What is required.
Print the lines in the listing below that fall between the line with "How do I perform: Tap" and the line with "Task: Select the Rotate tool", those two lines included, exactly as they stand and with nothing else.

Source data.
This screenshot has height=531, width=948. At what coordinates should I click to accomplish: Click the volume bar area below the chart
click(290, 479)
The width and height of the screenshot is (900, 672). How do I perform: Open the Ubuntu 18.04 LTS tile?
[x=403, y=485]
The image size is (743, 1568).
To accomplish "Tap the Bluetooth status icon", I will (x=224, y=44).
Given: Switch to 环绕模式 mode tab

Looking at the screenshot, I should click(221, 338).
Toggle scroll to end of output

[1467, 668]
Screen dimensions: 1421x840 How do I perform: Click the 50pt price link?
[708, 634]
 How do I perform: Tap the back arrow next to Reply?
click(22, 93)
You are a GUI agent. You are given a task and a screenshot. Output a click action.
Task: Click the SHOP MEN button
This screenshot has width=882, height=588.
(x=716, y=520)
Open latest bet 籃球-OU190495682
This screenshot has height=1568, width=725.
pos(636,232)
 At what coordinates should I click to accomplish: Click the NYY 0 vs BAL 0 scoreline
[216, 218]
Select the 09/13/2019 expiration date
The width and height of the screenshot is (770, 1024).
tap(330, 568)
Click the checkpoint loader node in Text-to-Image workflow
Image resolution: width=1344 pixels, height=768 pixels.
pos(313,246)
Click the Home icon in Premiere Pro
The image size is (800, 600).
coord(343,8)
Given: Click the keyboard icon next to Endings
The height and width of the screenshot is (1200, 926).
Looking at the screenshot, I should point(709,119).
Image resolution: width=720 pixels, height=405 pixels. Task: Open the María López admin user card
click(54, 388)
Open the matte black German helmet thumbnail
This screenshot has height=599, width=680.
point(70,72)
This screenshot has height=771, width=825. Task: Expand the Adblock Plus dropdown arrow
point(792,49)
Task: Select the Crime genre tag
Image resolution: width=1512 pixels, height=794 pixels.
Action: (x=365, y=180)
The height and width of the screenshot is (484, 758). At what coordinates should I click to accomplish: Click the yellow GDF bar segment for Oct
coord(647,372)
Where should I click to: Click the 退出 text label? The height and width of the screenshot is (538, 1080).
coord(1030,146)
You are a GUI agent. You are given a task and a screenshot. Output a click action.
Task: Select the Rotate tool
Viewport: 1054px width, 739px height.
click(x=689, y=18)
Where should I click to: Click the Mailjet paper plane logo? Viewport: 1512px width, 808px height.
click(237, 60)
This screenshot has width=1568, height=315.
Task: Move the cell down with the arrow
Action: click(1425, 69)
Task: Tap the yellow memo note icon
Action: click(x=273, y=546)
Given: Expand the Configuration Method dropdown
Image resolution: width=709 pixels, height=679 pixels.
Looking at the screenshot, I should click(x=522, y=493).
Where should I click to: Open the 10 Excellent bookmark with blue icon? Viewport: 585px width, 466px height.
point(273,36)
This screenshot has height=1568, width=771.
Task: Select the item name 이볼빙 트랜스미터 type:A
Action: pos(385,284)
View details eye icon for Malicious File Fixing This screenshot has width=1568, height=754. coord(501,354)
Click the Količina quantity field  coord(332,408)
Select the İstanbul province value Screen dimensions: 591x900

Answer to this problem.
 How do I perform: Tap the back arrow next to Reply?
click(22, 93)
You are a GUI agent. You are given a task and a screenshot. Output a click action.
Task: Click the SHOP MEN button
This screenshot has width=882, height=588.
(x=716, y=520)
Open latest bet 籃球-OU190495682
This screenshot has height=1568, width=725.
pos(636,232)
 At what coordinates should I click to accomplish: Click the NYY 0 vs BAL 0 scoreline
[216, 218]
Select the 09/13/2019 expiration date
The width and height of the screenshot is (770, 1024).
tap(330, 568)
Click the checkpoint loader node in Text-to-Image workflow
Image resolution: width=1344 pixels, height=768 pixels.
pos(313,246)
Click the Home icon in Premiere Pro
The image size is (800, 600).
coord(343,8)
Given: Click the keyboard icon next to Endings
The height and width of the screenshot is (1200, 926).
Looking at the screenshot, I should point(709,119).
Image resolution: width=720 pixels, height=405 pixels. Task: Open the María López admin user card
click(54, 388)
Open the matte black German helmet thumbnail
This screenshot has height=599, width=680.
point(70,72)
This screenshot has height=771, width=825. Task: Expand the Adblock Plus dropdown arrow
point(792,49)
Task: Select the Crime genre tag
Image resolution: width=1512 pixels, height=794 pixels.
Action: (x=365, y=180)
The height and width of the screenshot is (484, 758). At what coordinates should I click to accomplish: Click the yellow GDF bar segment for Oct
coord(647,372)
Where should I click to: Click the 退出 text label? The height and width of the screenshot is (538, 1080).
coord(1030,146)
You are a GUI agent. You are given a task and a screenshot. Output a click action.
Task: Select the Rotate tool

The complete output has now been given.